I’ve always found it curious when people try and quantify pain, as if it’s up to them to decide whether or not your feelings are valid and whether you’re allowed to have them.
It happens all the time. Women deal with a lot of inequities, but those of us who are visibly Caucasian are told that we shouldn’t be offended at all because we don’t have it as bad as women of colour. Caucasian people in general are told they’re not allowed to complain about any unfair treatment (so-called “reverse” discrimination), because we’ve had it so good – or at least better – than others for so long. Politicians and supports of all affiliations are told they’re not allowed to have certain feelings on certain issues because of how their party handled a situation around it years ago, and men are constantly told to just ‘man up’ every time something’s bothering them because as a man they’re apparently not allowed to feel upset about anything – emotion is apparently unmanly or something ridiculous like that.
Perhaps the worst example, however, is when someone tries to invalidate grief.
I lost my four-year-old cat, Sungmin (named after a member of the Kpop band Super Junior) nearly two weeks ago in the wee hours of Saturday. She’d been through a lot recently – suffering from constipation, then rapid weight loss, liver and kidney issues. She’d been on antibiotics and supplements and for awhile we thought she was on the mend, but it did a complete 180 on the Friday. I got home from work, she was breathing too quickly and it wasn’t slowing down.
I sat with her for most of the night. She held my gaze for awhile, as if she was comforting me instead of the other way around.
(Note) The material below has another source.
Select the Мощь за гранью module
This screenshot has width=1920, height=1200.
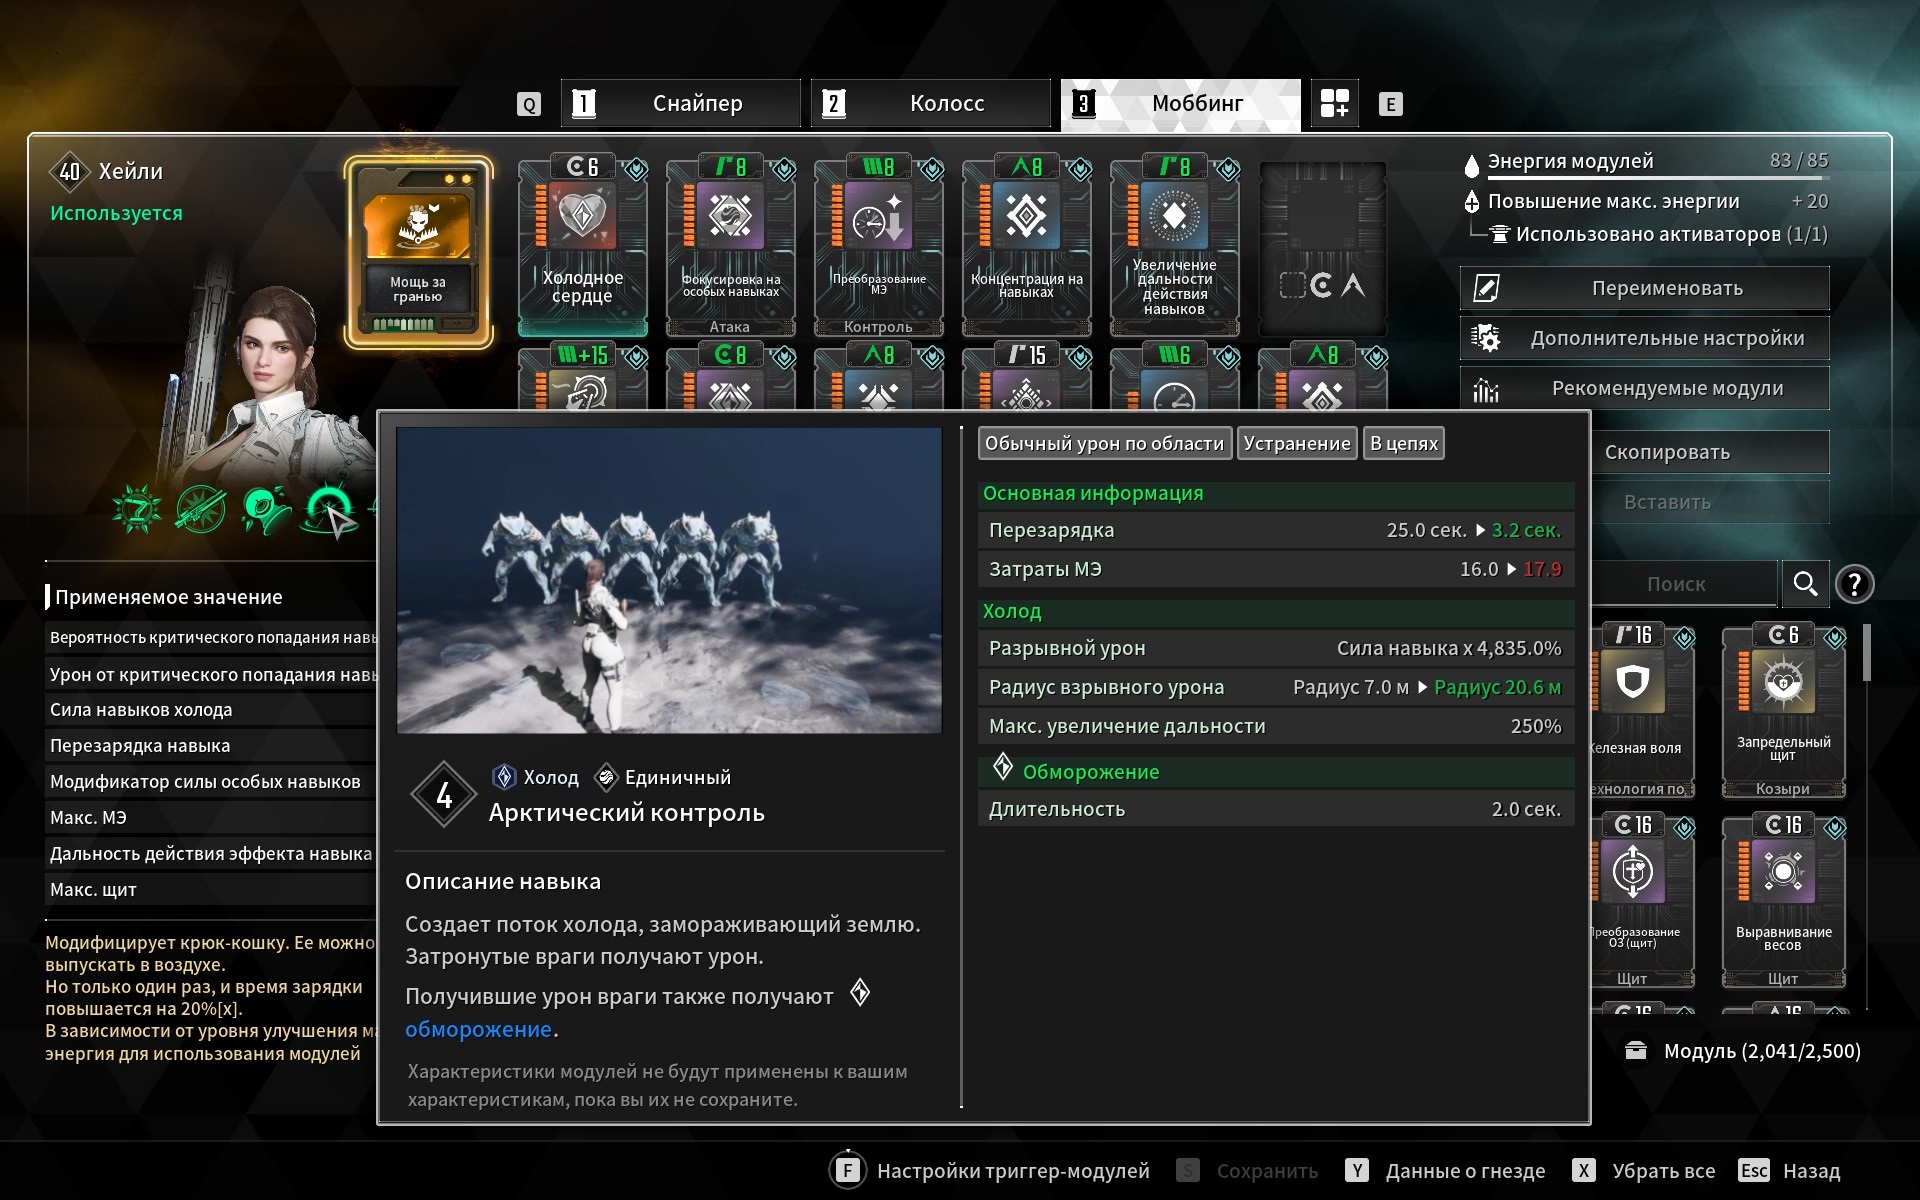(418, 251)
As much as I didn’t want to leave her, I’m pretty sure she was just holding out, waiting for me to leave so that she could go to sleep, so I finally did shortly after 1 a.m.
By 3 a.m. she was gone.
Knowing she was no longer suffering didn’t make dealing with the loss any easier. In the days that followed, it seemed harder to deal with than when it happened, especially when her sister, Rebel, cuddled up to her designated humans in the family, and I no longer could do the same.
I’d be lying if I said I didn’t find myself crying at inopportune moments at work, while writing this, driving, or just going about everyday activities.
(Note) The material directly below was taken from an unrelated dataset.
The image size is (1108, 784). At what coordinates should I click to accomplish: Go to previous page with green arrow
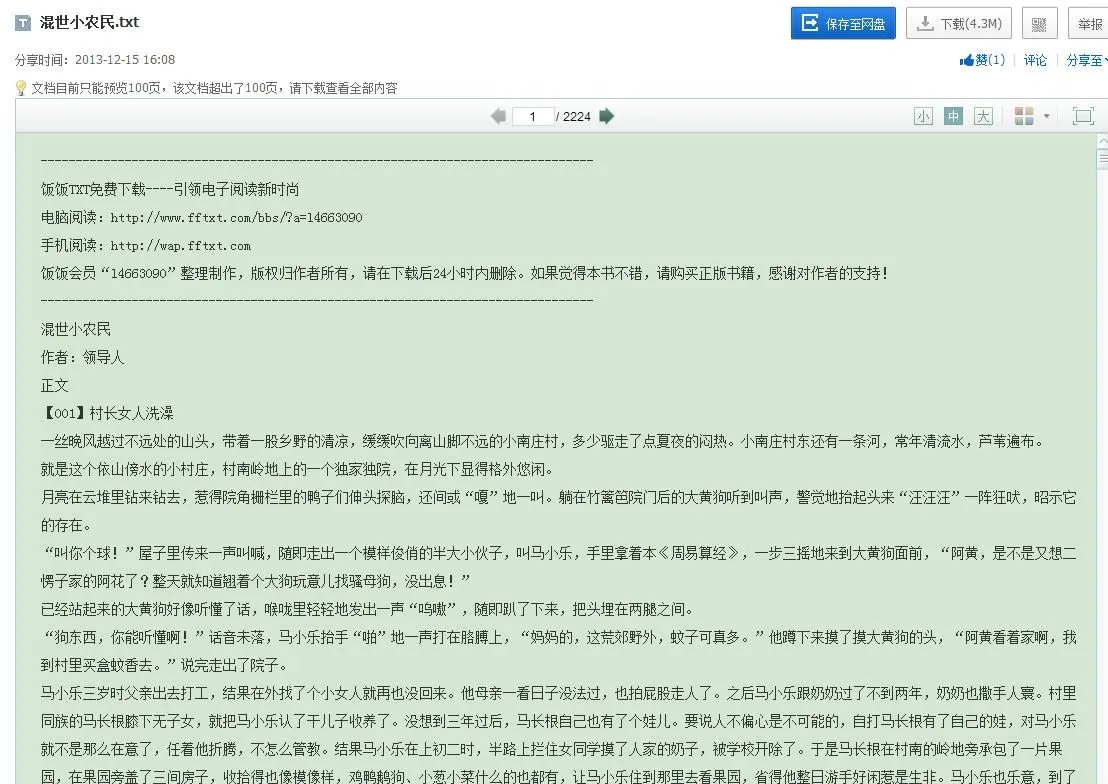tap(498, 116)
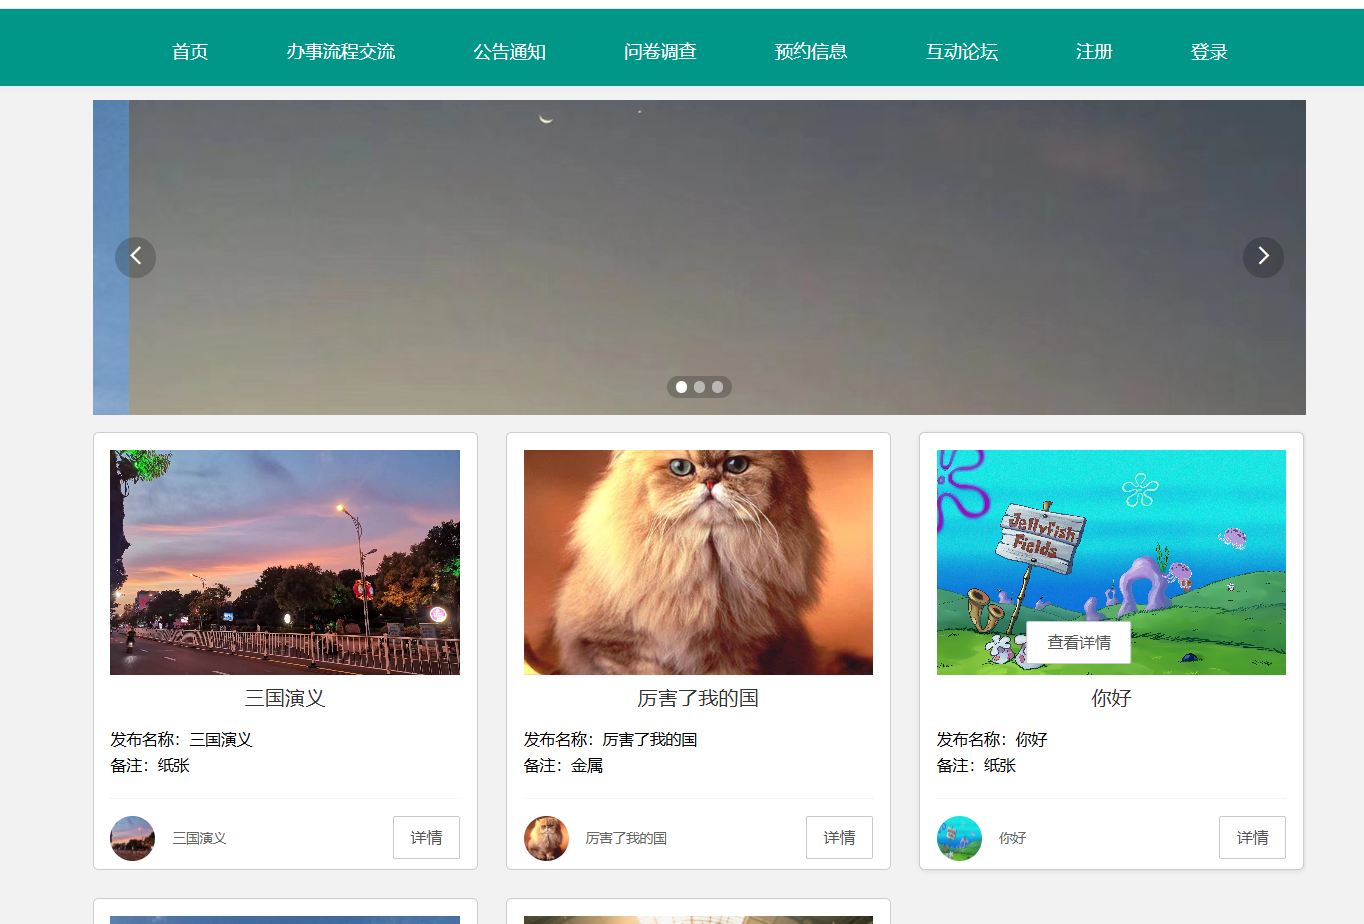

While reasonable people I came across that found out gave their condolences, there were also those who told me to get over it, that “it’s just a cat,” or implied I was acting like a child for getting upset over something so silly.
Even if I wasn’t experiencing the loss of my sweet baby kitty, there are so many aspects of those kinds of responses that are wrong.
In many ways, Sungmin was my best friend. She had a sweet temperament, was always there to listen even if human affairs didn’t interest or bother her. When things were rough, she was always there for cuddles. She was just as much a member of the family as my parents and siblings, and therefore the pain of loss is the same.
Moreover, belittling how someone feels about any situation is never helpful. No one is going to suddenly have a “eureka” moment where they come to the realization that because you told them their feelings were invalid, or not worth having, they’ll automatically get over them. It’s just salt in the wound.
Worse yet, however, are those that try and compare grief, or “cheer” you up by saying: “Hey it could be worse – you could’ve lost a child/parent/significant other.”
Wow, thanks, for that mental picture. I feel oh-so blessed that I’m completely devastated, and yet can’t possibly understand what “real” grief is like. That really makes everything better. Not.
I understand there will be people who don’t understand, who can’t grasp why I would ever have a cat, let alone be upset at losing one. Still, that doesn’t give them the right to disrespect and invalidate how I feel about it. It’s not going to change my mood, speed up the grieving process, and it certainly isn’t going to bring my cat back to me.
For those who don’t understand, take a page out of Thumper’s book: If you can’t say anything nice, then don’t say anything at all.